What's the pythonic way of doing this?
def _lottery_winners_by_participants_and_ticket_counts(participants_and_ticket_counts, number_of_winners):
"""
Returns a list of winning participants in a lottery. In this lottery,
participant can have multiple tickets, and participants can only win
once.
participants_and_ticket_counts is a list of (participant, ticket_count)
number_of_winners is the maximum number of lottery winners
"""
if len(participants_and_ticket_counts) <= number_of_winners:
return [p for (p, _) in participants_and_ticket_counts]
winners = []
for _ in range(number_of_winners):
total_tickets = sum(tc for (_, tc) in participants_and_ticket_counts)
winner = random.randrange(0, total_tickets)
ticket_count_offset = 0
for participant_ticket_count in participants_and_ticket_counts:
(participant, ticket_count) = participant_ticket_count
if winner < ticket_count + ticket_count_offset:
winners.append(participant)
participants_and_ticket_counts.remove(participant_ticket_count)
break
ticket_count_offset += ticket_count
return winners
Edit: Sorry I forgot this earlier, but weight is an integer which could be in the thousands.
Edit: I think I have my final solution based on the comment of @Flo
Notes
I'm working in Python 2.7, so I created my own accumulate(). It works differently (and I think better) than accumulate() in Python 3. My version can accumulate from an iterable of tuples based on an add function.
I also have special knowledge that participants_and_ticket_counts is a mutable list and will not be used after _lottery_winners_by_participants_and_ticket_counts() is called. That's why I can pop() it.
Here's my solution:
def _lottery_winners_by_participants_and_ticket_counts(participants_and_ticket_counts, number_of_winners):
"""
Returns a list of winning participants in a lottery.
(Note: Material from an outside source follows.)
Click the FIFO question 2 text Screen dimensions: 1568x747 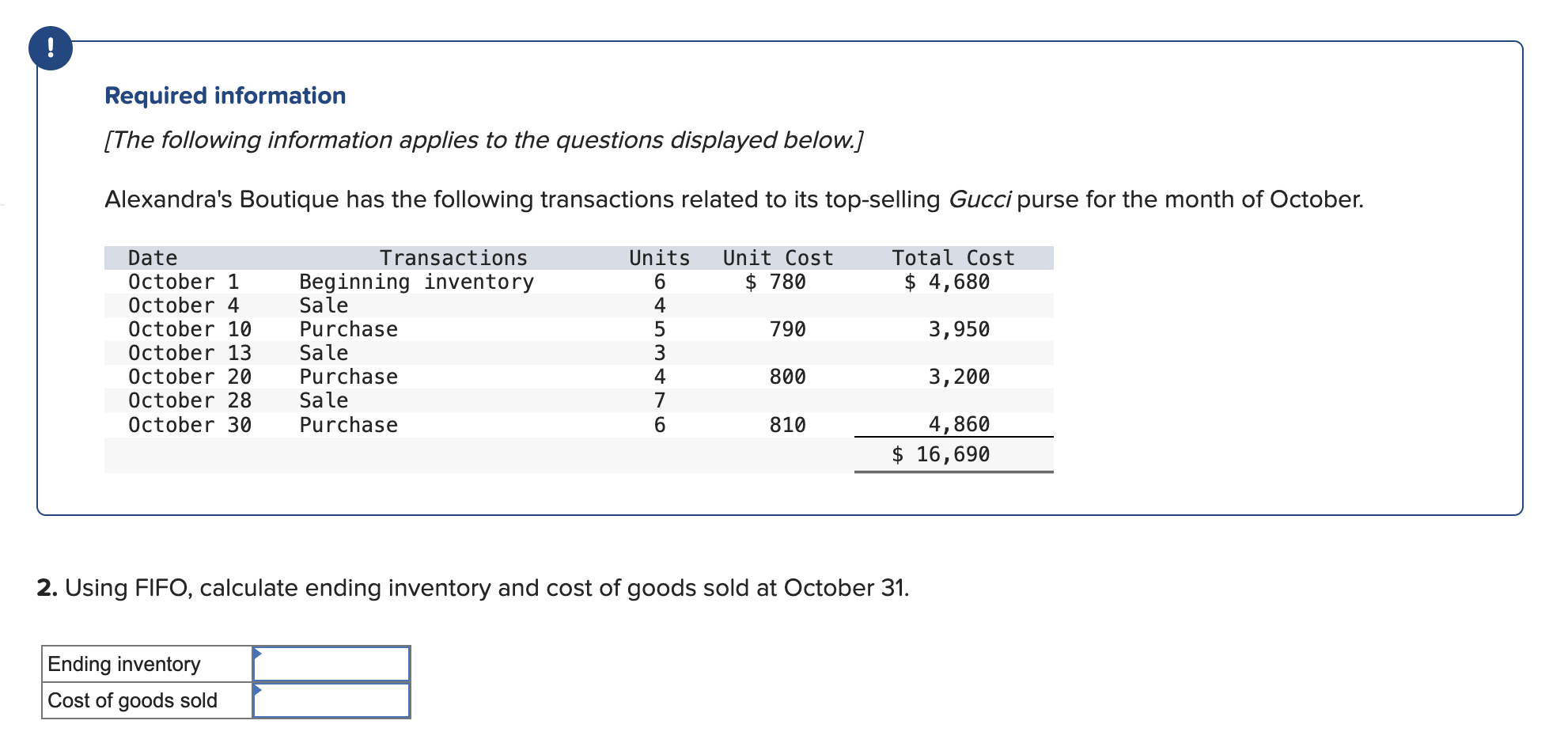click(x=473, y=588)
In this lottery,
participant can have multiple tickets, and participants can only win once.
participants_and_ticket_counts is a list of (participant, ticket_count)
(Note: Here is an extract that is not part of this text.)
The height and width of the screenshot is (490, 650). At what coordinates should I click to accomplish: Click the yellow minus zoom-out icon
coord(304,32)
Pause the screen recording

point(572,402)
number_of_winners is the maximum number of lottery winners
"""
def _accumulate(iterable, func):
total = 0
for element in iterable:
total = func(total, element)
yield total
if len(participants_and_ticket_counts) <= number_of_winners:
return list(winner for (winner, _) in participants_and_ticket_counts)
winners = list()
for _ in range(number_of_winners):
accumulation = list(_accumulate(participants_and_ticket_counts, lambda total, ptc: total + ptc[1]))
winning_number = random.randrange(0, accumulation[-1])
index_of_winner = bisect.bisect(accumulation, winning_number)
(winner, _) = participants_and_ticket_counts.pop(index_of_winner)
winners.append(winner)
return winners
Thanks to everyone for their help!